Estamos en modo reformista. Todos a una, gobierno, partidos y fuerzas políticas, organizaciones sociales y colectivos ciudadanos, expresan sus ideas y propuestas. Ellas van llegando y acumulándose en el recinto del Congreso a manera de un juego pirotécnico que seduce más por sus vivos colores que por la sustancia de sus contenidos. Ciertamente, el país exige cambios y nuevas visiones que erradiquen males crónicos y prácticas indecorosas, y fortalezcan las herramientas para responder mejor a los desafíos e imperativos que plantea una sociedad en crecimiento: Pero también es innegable que ese esfuerzo debe estar animado por una clara concepción de la sociedad en la que aspiramos a vivir. Por ahora ella no asoma en la catarata de propuestas e iniciativas conocidas.
Por el contrario, emerge un escenario en el que las reformas parecieran responder más que todo a los intereses cortoplacistas de partidos, o de sus jefes políticos. La política, el régimen electoral y la justicia son temas de enorme trascendencia en una democracia que es un sistema de pesos y contrapesos que no puede articularse al vaivén de intereses personales o de ventajas transitorias para fines inmediatos, sino que debe estar signado por el bien común que es el aliciente y finalidad del poder ciudadano.

# # # # # # #

> Consigna 1
¿Cómo queda el fragmento sobre las reformas si copias el pasaje que arranca en "Por el contrario, emerge" y termina justo después de "del poder ciudadano.", sustituyendo "la justicia" por "la educación"?
> Consigna 2
Prolonga el fragmento sobre las reformas a partir de su última oración.

(Datos extraídos de una colección)
# # # # # # #

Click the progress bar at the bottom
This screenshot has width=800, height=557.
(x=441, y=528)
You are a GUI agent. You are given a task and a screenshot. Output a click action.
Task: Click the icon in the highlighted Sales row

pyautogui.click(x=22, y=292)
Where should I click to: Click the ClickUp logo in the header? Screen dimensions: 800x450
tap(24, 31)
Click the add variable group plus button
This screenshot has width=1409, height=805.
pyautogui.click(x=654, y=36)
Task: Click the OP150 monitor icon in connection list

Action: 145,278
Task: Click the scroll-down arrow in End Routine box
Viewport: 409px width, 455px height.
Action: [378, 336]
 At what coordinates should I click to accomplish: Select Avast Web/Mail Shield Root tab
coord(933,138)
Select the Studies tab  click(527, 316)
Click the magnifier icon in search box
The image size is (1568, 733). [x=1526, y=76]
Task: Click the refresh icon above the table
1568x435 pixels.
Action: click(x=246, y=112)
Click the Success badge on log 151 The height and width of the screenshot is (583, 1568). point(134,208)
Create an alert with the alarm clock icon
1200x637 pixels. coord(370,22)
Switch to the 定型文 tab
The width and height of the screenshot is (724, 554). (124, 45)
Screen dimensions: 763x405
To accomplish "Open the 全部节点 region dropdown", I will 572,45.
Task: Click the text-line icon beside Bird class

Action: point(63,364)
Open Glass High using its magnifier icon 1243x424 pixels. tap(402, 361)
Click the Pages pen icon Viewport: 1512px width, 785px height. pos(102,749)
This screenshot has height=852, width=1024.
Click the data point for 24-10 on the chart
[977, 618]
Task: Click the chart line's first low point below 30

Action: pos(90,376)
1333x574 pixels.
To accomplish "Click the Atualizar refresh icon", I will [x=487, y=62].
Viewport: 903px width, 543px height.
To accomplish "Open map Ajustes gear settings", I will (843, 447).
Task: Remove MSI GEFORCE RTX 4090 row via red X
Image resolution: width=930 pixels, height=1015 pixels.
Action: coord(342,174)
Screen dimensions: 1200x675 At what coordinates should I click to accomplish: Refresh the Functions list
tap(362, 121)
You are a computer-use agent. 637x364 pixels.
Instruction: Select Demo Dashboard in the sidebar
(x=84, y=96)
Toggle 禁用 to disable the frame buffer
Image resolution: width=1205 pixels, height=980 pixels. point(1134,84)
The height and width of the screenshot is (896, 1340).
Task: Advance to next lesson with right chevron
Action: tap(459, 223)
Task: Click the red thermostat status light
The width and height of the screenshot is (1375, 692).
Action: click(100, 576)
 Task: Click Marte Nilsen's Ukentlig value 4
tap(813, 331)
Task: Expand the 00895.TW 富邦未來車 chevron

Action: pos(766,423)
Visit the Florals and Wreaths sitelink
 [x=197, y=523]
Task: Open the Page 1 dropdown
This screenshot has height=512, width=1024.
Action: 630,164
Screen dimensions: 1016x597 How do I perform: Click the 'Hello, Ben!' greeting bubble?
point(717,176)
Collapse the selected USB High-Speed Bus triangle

# # # # # # #

> Resultado 1
Por el contrario, emerge un escenario en el que las reformas parecieran responder más que todo a los intereses cortoplacistas de partidos, o de sus jefes políticos. La política, el régimen electoral y la educación son temas de enorme trascendencia en una democracia que es un sistema de pesos y contrapesos que no puede articularse al vaivén de intereses personales o de ventajas transitorias para fines inmediatos, sino que debe estar signado por el bien común que es el aliciente y finalidad del poder ciudadano.

> Resultado 2
No deja de preocupar la aparición de propuestas exóticas susceptibles de empeorar lo que se debe mejorar, como la de combatir la corrupción reduciendo el sueldo de los altos dignatarios del Estado; o la de limitar a tres los periodos congresionales, que aunado a la elección del Senado con un sistema complejo de circunscripciones regionales y departamentales, y a la unificación de los periodos de alcaldes y gobernadores con los del Presidente y del Congreso, ni disminuye los costos de campaña, ni permite la representación de todos los departamentos, ni auspicia renovación de cuadros, sino que termina consolidando el poder de los clanes familiares que extenderán sus tentáculos de la política local al ámbito nacional. No en vano algunos proponen prorrogar los periodos de los actuales alcaldes y gobernadores. La justicia padece una profunda crisis moral y no puede reducirse a convenir con la cúpula el alcance de sus beneficios, cuando el mal que la afecta tiene su origen en que nadie la ronda. Impunidad, politización y morosidad seguirán siendo sus atributos que ahora pretenden alimentar con atribuciones de segunda instancia al Consejo de Estado para las decisiones de un Consejo Electoral con capacidades judiciales. Y a la abstención pretenden combatirla con el voto juvenil a los 16 años de edad, y a la democratización interna de los partidos reducirla a las listas cremalleras.
Todavía es tiempo de corregir, o los remedios resultarán peores que las enfermedades que pretenden curar.